Justin received a perfect score on his chemistry SAT. He was “as cool as a cucumber” about it, said Ms. Wang, and the only student that the science department can remember ever doing so.
“He would wake up around 7:30 a.m. on weekends, sit up in bed and just start studying for about two hours,” said Austin. “He would have breakfast and keep going. He really put his mindset into just studying for the test.”
This also led Justin to a general SAT score just 30 points short of perfect, a feat Austin has yet to see any of his friends equal.
Justin was not only a caring student, but a caring teacher too. Senior Abigail Morris said she “probably would’ve failed pre-calc” if she wasn’t sitting next to him. “He was super good at teaching,” she said.
Austin spoke about how Justin “always wanted me to succeed, even if I did take up a lot of his time.
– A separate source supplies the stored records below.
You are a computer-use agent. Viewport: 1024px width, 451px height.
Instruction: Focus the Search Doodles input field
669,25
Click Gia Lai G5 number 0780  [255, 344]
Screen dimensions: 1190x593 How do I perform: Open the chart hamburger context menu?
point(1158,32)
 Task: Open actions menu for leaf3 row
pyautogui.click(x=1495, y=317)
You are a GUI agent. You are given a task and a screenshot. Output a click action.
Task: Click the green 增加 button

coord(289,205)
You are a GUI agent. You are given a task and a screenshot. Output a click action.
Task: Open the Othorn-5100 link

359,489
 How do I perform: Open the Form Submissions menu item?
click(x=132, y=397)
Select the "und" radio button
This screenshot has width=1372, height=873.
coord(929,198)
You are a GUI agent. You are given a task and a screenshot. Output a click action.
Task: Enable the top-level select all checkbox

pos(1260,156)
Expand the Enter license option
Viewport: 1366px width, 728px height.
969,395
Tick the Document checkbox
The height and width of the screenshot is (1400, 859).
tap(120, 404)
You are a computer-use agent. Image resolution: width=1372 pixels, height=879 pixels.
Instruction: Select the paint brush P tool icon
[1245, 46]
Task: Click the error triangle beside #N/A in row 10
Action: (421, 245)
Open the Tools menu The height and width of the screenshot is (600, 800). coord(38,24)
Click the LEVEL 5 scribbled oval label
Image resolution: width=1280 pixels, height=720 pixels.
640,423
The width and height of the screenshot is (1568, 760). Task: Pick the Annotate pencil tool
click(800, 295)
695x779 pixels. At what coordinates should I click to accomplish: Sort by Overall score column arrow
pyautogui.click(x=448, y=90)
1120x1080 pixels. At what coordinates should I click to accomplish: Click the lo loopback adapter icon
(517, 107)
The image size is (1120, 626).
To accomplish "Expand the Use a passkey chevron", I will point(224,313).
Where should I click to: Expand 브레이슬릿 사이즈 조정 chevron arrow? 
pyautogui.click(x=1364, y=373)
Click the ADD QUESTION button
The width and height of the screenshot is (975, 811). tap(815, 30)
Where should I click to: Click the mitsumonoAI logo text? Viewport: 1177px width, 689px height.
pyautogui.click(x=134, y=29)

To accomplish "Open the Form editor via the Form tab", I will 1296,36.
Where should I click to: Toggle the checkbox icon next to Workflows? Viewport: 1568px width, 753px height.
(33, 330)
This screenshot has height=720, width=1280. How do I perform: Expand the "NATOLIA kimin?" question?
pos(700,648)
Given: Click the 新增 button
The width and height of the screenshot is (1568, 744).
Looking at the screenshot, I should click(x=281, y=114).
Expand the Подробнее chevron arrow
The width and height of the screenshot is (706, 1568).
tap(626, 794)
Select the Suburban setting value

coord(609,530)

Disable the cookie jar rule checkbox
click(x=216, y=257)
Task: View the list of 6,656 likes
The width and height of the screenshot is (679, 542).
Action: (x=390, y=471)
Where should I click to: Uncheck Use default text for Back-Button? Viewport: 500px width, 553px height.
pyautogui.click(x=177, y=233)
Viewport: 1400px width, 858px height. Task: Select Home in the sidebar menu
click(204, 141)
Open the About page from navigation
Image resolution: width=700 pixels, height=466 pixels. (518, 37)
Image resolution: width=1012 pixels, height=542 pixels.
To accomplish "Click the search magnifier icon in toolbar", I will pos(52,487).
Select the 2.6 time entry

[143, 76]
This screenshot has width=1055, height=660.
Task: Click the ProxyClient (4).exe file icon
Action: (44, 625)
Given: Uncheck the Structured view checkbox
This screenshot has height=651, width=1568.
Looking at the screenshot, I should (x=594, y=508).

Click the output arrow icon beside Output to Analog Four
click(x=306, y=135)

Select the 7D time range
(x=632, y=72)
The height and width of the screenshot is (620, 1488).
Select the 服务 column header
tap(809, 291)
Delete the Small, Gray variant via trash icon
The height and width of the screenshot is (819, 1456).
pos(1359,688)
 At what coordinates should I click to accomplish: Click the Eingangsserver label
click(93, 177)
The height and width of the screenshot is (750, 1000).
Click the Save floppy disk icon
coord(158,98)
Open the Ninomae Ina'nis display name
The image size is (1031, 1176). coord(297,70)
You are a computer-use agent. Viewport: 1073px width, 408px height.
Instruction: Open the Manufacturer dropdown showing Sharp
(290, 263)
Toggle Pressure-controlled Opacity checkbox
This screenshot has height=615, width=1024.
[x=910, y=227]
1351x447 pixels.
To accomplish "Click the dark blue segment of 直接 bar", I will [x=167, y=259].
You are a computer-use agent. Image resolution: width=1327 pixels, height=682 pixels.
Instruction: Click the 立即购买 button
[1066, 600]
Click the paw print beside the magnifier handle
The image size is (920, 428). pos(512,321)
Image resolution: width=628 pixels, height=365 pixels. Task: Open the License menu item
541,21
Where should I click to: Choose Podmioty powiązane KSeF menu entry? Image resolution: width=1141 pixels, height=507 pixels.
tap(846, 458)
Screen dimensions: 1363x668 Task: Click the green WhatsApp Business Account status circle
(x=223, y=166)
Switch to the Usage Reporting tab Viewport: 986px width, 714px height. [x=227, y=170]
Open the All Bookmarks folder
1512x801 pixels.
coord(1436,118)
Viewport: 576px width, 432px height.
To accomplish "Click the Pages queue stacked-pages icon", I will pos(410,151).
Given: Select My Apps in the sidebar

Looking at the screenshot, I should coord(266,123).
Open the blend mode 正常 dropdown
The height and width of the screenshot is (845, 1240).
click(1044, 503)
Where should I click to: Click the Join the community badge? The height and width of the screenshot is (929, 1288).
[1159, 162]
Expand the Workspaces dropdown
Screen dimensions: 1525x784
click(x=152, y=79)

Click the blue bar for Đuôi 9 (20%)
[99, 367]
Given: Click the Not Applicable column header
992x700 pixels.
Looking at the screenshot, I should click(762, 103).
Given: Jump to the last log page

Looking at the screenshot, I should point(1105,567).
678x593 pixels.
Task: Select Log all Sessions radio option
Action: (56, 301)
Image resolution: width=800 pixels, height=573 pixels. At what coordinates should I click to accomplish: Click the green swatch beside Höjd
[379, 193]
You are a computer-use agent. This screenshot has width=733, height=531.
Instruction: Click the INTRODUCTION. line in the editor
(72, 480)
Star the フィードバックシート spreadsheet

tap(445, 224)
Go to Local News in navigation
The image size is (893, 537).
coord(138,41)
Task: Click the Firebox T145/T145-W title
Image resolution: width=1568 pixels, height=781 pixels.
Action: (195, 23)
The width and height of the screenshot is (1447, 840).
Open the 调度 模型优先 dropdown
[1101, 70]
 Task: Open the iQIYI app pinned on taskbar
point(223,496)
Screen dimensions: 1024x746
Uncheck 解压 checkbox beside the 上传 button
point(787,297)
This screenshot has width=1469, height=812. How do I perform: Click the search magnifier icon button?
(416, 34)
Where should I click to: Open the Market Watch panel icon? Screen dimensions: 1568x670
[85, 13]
In fact, [he] would be really upset if I was frustrated with myself and just gave up.”
Justin’s memorial service was held at Douglas Funeral Home in downtown Amherst, where over 200 of Justin’s family, friends, and teachers gathered to celebrate his life.
There were numerous stories and memories shared by many in attendance.
“It’s not easy to live with not being able to walk,” said Austin. “His outlook was a testimony to his strength.”
Justin changed the lives of his family and was an inspiration to many students and teachers throughout ARHS.
In a life full of passion and purpose, Ms. Wang says she has been overwhelmed to learn of the number of lives that Justin impacted.
“He lived in the moment, appreciated what he had,” said Ms. Wang, “and everyone needs to learn that.”